Uganda's president, Yoweri Museveni, is not taking part in Thursday's peace talks on Congo. Uganda supports several Congolese rebel groups and has its own troops far inside the country.

Uganda's leader is staying home to campaign in an increasingly close election. His nearest rival, one-time ally Kizza Besigye, is just four percentage points behind him.

President Yoweri Museveni has consistently pushed this Lusaka peace process as the only way forward for Congo. But political realities at home appear to have forced the Ugandan leader to send his international affairs minister to Zambia instead.

The president is in the final weeks of an increasingly tough campaign for re-election. He is scheduled to hold a series of political rallies in northern Uganda while his neighboring heads of state meet to discuss Congo's civil war.

President Museveni has been an active participant in the Congolese conflict over the last few years. Uganda and Rwanda backed the rebellion that toppled Zairian dictator Mobutu Sese Seko and put in power Laurent Kabila. When relations there soured, President Museveni helped anti-Kabila rebels launch their war two-and-a-half-years ago.

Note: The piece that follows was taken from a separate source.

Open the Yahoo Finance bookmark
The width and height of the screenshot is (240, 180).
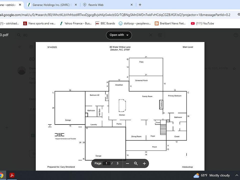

In an interview with VOA last month, President Museveni said the mistake in the first war was that rebel supporters did not insist on Congolese politicians organizing themselves before the fall of the Mobutu government in Kinshasa. Without this inter-Congolese dialogue as outlined in the Lusaka accord, President Museveni believes there will be no lasting peace. "Mobutu was not fought by Kabila. Mobutu was fought by external forces, especially Rwanda," Museveni continued. "I think therefore the mistake was not to insist on a Congolese dialogue, an inter-Congolese dialogue before the fall of Kinshasa. That was the mistake. And now it may be the same mistake if we do not insist on an inter-Congolese dialogue and we go off with any permutations of other solutions. We shall end up with the sort of problem of Mobutu," Museveni said.

President Museveni has justified his army's involvement in Congo as a national security issue. The army has been active against cross-border raids by militiamen in the Rwenzori mountians. But Ugandan troops are also far inside Congo. The involvement has become less popular at home following a series of scandals about army profiteering and abuse of power.

Retired army colonel Kizza Besigye has used Congo and corruption in general to attack President Museveni's bid for another five years in office. Opinion polls show the president's lead over Mr. Besigye narrowing ahead of the March 7 election.